ネガから感光紙に直接プリントされたフィルムストリップ——引き伸ばし機なしで全体を確認。経典的な保存方法。
現像済みのネガフィルムを感光紙に直接重ね、1:1で露光して焼き付けると、それがコンタクトプリントです。拡大も投影もなく、ネガと感光層が純粋に接触するだけです。その結果、1枚の紙にフィルムロール全体を小さく、しかし完全に再現したものが得られます。かつては、撮影現場や現像所で、1コマずつ引き伸ばし機にセットすることなく、撮影したものを素早く確認するための標準的なツールでした。

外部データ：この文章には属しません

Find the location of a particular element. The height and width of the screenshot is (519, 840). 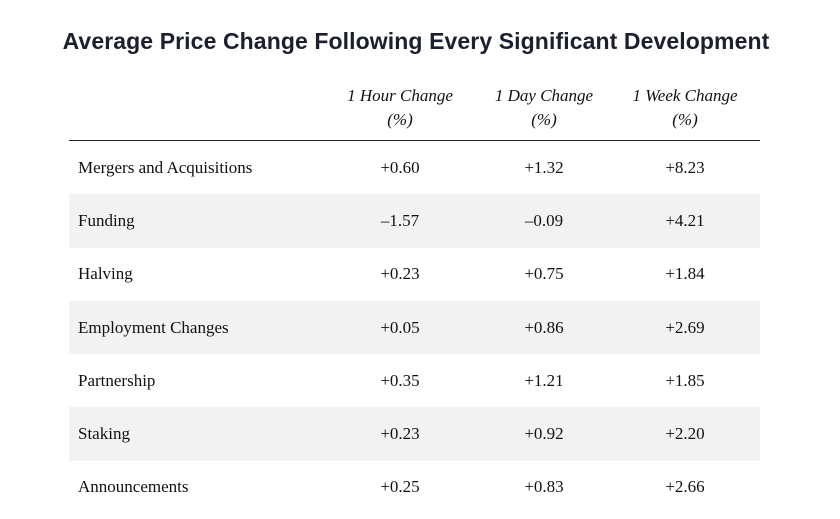

cell-1-day: +0.92 is located at coordinates (544, 434).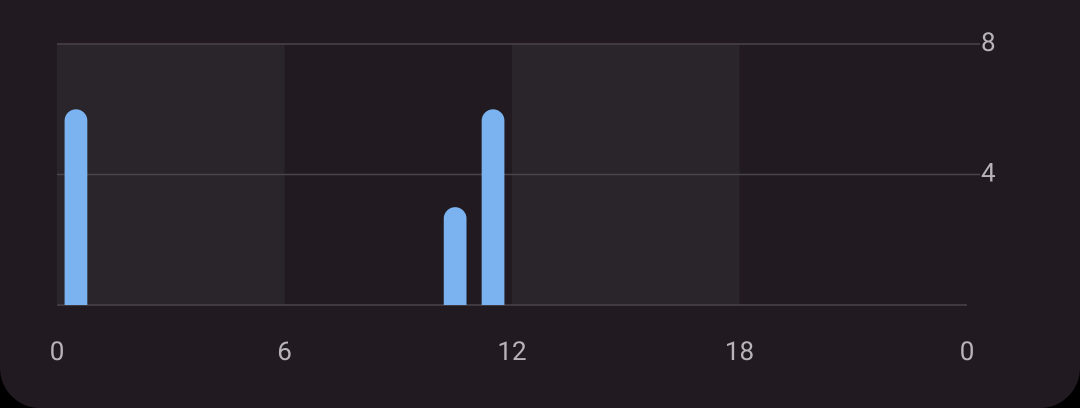  I want to click on x-tick-label: 12, so click(512, 352).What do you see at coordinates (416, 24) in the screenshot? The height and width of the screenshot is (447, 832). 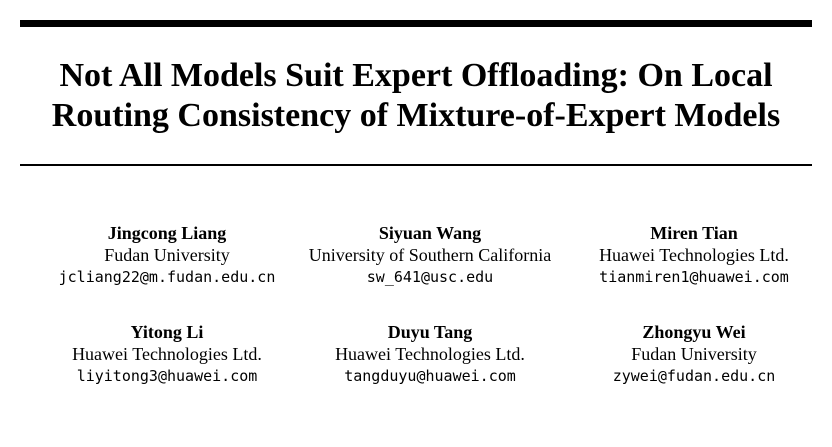 I see `top-rule` at bounding box center [416, 24].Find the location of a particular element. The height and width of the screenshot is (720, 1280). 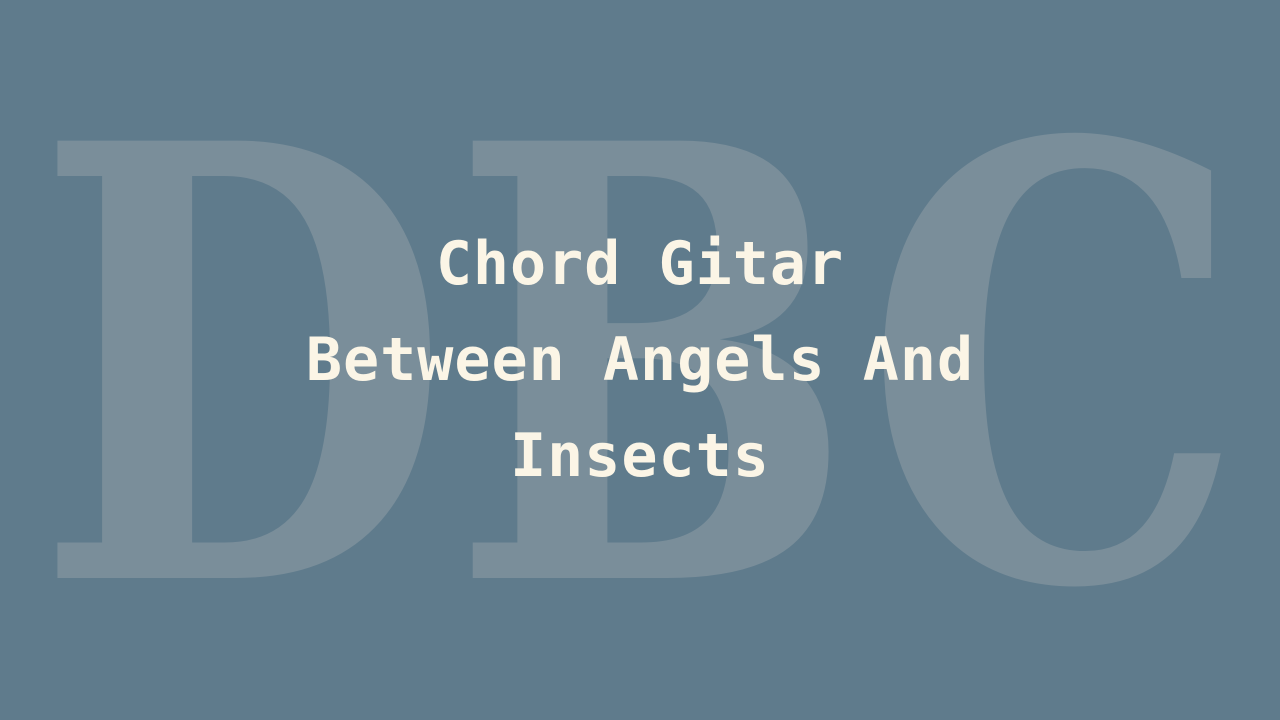

title-line-3: Insects is located at coordinates (640, 456).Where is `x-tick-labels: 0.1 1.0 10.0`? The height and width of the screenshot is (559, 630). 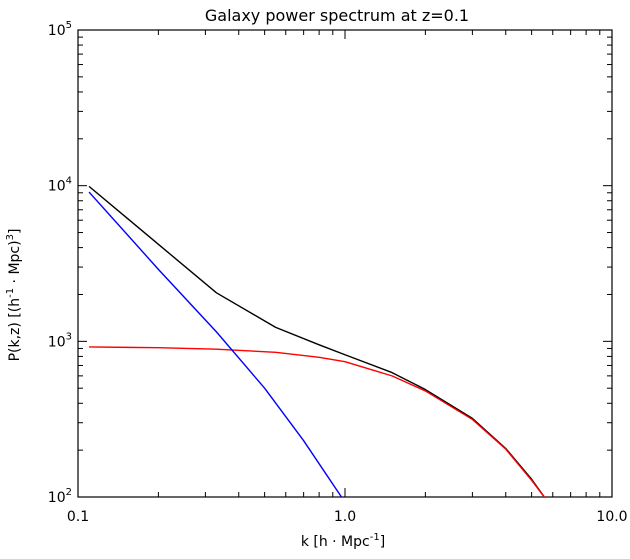
x-tick-labels: 0.1 1.0 10.0 is located at coordinates (348, 517).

その実用的な強みは、スピードと全体像の把握にあります。撮影1日分のフィルムロール全体を2分で評価できます。どのテイクがシャープか、露出はどうか、どの番号のテイクを詳しく見る必要があるか、などです。特にモノクロ写真や古典的なアーカイブでは、コンタクトプリントは不可欠でした。映画製作者は、コンタクトプリントを電話帳のようにめくります。それが、写真分野で使われる英語のContact Sheet(コンタクトシート)という言葉の由来です。
長編映画では、コンタクトプリントは主にライティングの決定に用いられました。撮影監督や照明助手は、本撮影を開始する前に、露出、コントラスト、グレーディングをチェックするためにテストロールをコンタクトプリントで焼き付けました。デジタル時代になり、紙の古典的なコンタクトプリントはほとんど廃れてしまいましたが、今日ではPDF形式のコンタクトシートを生成したり、RAW素材のサムネイルを直接見たりします。しかし、アーカイブや歴史的なフィルム素材のデジタル化においては、ネガをカタログ化するために、古い技術が今でも応用されています。
引き伸ばし(エングラージング)との違いは根本的です。引き伸ばしでは、ネガを引き伸ばし機のネガキャリアにセットし、レンズを通して光を紙に当てます。コンタクトプリントでは、光学系は完全に排除され、直接接触させ、均一な反射光または透過光で露光します。これにより、コンタクトプリントはコントラストが低くなりますが、ネガの傷(紙に現れる)に対してはエラーが発生しやすくなります。それでも、迅速な選別および選択プロセスにおいては比類のないものです。